---------- DATA LINES ----------
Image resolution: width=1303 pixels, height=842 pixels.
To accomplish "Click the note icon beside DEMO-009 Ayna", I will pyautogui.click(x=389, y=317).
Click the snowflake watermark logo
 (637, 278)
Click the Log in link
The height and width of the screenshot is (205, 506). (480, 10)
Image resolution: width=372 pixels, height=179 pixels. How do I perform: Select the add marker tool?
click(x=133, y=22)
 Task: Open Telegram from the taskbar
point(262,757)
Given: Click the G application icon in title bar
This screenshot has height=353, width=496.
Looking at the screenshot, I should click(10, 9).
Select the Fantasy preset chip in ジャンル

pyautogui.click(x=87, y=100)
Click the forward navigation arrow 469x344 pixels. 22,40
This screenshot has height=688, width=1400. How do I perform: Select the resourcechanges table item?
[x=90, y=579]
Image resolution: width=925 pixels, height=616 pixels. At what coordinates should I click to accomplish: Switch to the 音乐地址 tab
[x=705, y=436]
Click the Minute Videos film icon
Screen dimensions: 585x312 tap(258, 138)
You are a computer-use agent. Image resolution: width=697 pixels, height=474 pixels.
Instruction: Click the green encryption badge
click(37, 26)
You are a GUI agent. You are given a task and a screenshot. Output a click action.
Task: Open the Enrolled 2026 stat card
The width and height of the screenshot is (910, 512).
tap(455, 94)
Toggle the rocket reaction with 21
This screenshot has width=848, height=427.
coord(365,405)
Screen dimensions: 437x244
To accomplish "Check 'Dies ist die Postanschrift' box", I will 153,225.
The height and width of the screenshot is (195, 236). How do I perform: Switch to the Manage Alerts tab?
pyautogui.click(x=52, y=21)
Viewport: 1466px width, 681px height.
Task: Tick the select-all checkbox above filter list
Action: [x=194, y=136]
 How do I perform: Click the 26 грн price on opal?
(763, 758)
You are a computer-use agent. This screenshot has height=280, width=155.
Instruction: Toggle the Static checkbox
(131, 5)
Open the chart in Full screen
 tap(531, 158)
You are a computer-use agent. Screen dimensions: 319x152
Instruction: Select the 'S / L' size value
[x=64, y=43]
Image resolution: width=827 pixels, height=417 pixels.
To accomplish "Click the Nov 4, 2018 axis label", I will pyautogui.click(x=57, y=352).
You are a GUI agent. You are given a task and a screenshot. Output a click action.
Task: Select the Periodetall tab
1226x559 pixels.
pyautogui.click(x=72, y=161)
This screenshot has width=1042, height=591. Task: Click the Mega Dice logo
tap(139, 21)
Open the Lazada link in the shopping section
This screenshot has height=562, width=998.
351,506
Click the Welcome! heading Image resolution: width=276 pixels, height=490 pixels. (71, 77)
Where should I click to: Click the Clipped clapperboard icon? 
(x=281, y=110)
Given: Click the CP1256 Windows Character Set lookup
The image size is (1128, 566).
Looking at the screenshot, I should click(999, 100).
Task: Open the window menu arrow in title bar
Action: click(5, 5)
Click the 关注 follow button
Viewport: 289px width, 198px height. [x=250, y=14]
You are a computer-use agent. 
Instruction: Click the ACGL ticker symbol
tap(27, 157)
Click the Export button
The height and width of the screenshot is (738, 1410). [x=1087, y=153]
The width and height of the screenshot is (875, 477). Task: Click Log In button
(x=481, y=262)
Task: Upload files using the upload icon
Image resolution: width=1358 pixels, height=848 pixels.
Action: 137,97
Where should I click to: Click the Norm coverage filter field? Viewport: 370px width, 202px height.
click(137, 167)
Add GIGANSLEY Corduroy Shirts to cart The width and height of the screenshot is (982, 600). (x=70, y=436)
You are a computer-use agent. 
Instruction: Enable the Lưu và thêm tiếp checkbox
----------
Could you repeat, word for word, the lines of the items above, starting with the line that contains "Given: Click the G" and going on through the line that contains "tap(455, 94)"?

- [WORKED ANSWER]:
Given: Click the G application icon in title bar
This screenshot has height=353, width=496.
Looking at the screenshot, I should click(10, 9).
Select the Fantasy preset chip in ジャンル

pyautogui.click(x=87, y=100)
Click the forward navigation arrow 469x344 pixels. 22,40
This screenshot has height=688, width=1400. How do I perform: Select the resourcechanges table item?
[x=90, y=579]
Image resolution: width=925 pixels, height=616 pixels. At what coordinates should I click to accomplish: Switch to the 音乐地址 tab
[x=705, y=436]
Click the Minute Videos film icon
Screen dimensions: 585x312 tap(258, 138)
You are a computer-use agent. Image resolution: width=697 pixels, height=474 pixels.
Instruction: Click the green encryption badge
click(37, 26)
You are a GUI agent. You are given a task and a screenshot. Output a click action.
Task: Open the Enrolled 2026 stat card
The width and height of the screenshot is (910, 512).
tap(455, 94)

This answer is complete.